Here is the text of a petition launched on a French website calling for French banks to be nationalized:

‘We are well aware that our countries’ debts poison Europe. (The U.S. has the same problem, as do the developing countries. Many countries are on the brink of implosion; Greece, Ireland, Portugal, Spain, and now Italy, to mention only the most visible.)  We do not pay enough attention to the social movements this situation provokes, and which also are starting in France, one of the countries that could become bankrupt.

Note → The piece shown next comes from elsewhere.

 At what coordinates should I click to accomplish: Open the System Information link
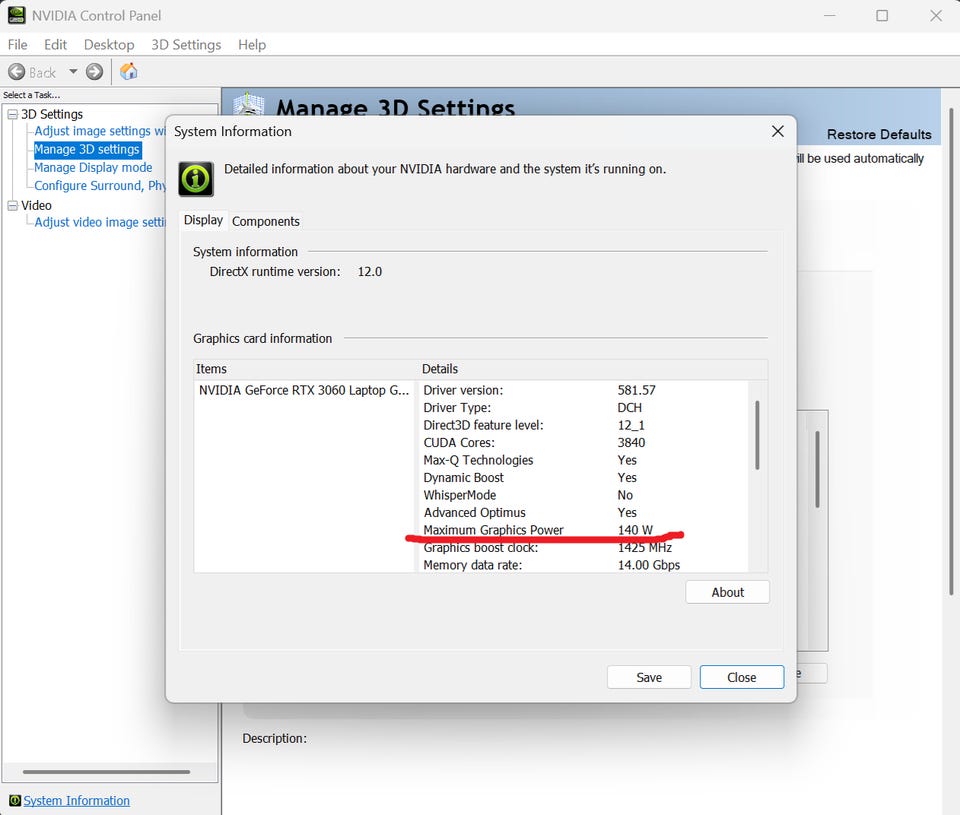click(x=77, y=801)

Until 1973, during a period known as the ‘Glorious Thirty’, much of Europe developed at an unprecedented rate.  Countries were able to manage their budgets indepen-dently, by requesting their central banks to print money when necessary. Then President Pompidou decided that European countries should only finance their debt by borrowing from private banks.

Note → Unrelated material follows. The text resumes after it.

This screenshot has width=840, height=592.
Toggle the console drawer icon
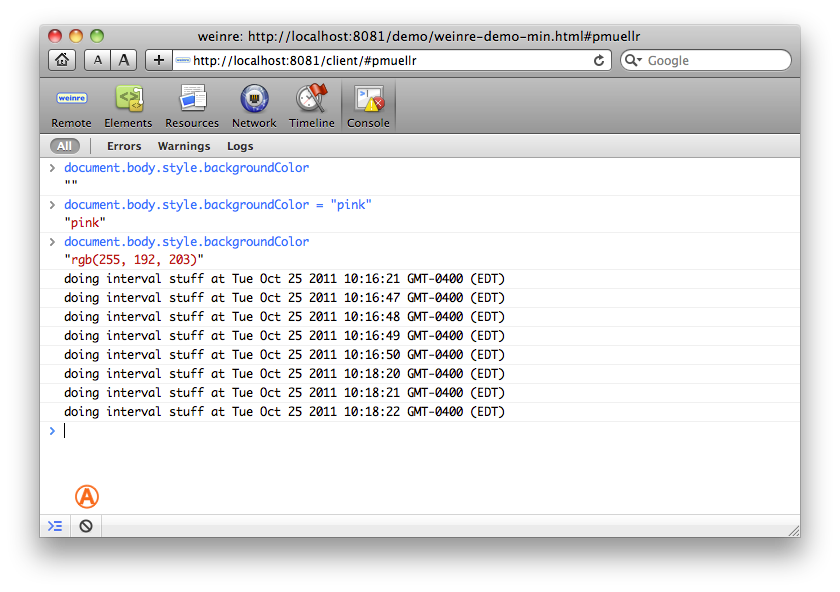click(55, 526)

His finance minister, Valery Giscard d’Estaing, pushed through the January 3, 1973 law whose Article 15 specified: ‘The public treasury may not present its assets to the Banque de France’, meaning that the national bank could not directly finance the State. This law was confirmed by Article 104 of the Maastricht Treaty - which then became Article 123 of the Lisbon Treaty.

The Eurozone is unique in having this prohibition engraved in the stone of a treaty.  It means that its members are forced to borrow on the financial markets, with interest, for needs not covered by other sources of revenue. Yet countries like the US, Great Britain or Japan do not hesitate to borrow from their central banks when their economic needs require it. In France, banks can borrow at 1% from the European Central Bank and lend to the United States at 3, 5, 7% or more. (Andre-Jacques Holbecq).

This decision threw a spanner in the works.  With higher interest rates added to the debt, countries could no longer repay their loans quickly enough to avoid additional interest - a vicious circle generated by composite interest: more loans must be taken out in order to pay back the original interest, raising the level of debt.

Using France as an example, based on the end of 2009 (the debt has increased since): “The yearly increase in the pubic debt from 1980 to 2009 corresponds approximately to the yearly interest on the debt, which consequently snowballs.  In constant Euros, France’s debt went from 239 billion Euros (21% of GNP at the end of 1999 to 1489 billion Euros (78% of GNP) or an increase of 1250 billion Euros.  During the same period, we paid about 1340 billion Euros in interest to various private lenders - banks and credit firms, pension funds, life insurance companies, etc. (Andre-Jacques Holbecq).

They tried to tell us that this transformation from prosperity to indebtedness was a consequence of the ‘oil’ crisis of 1974, which is actually a legitimate demand since until then we were benefitting from energy resources at ridiculously low prices.   The banks that increased their debt were aided by the states provoked the financial crisis of 2007.

Scapegoats had to be found. Austerity plans succeeded one another, leading to privatizations and the dismantling of public services, as governments try to make their citizens responsible for the deficits they incurred." (Note this language:  What we call the safety net, implying that it is only there for exceptional circumstances, is referred to in a matter of fact way as ‘social services’, which are part of everyone’s life. Also note the repeated use of the words 'just' and 'justice'.)

The recent crisis showed the lack of scruples of the financial sector, which, at the height of the storm, continued to speculate on the misery of the world, in particular on basic foodstuffs, with the poorest countries deprived of the minimum necessary for survival, creating widespread famine.

On behalf of these countries so unjustly treated, we demand reparations by way of debt forgiveness, both vis a vis banks and other governments.
    We must say no to so much injustice, as the citizens of the world are asked to pay the price of errors committed by others.

Private banks must renounce the debts which enabled them to live well all these years. Otherwise our countries will fall like houses of cards, cards rigged from the beginning that leave us no chance of escape.’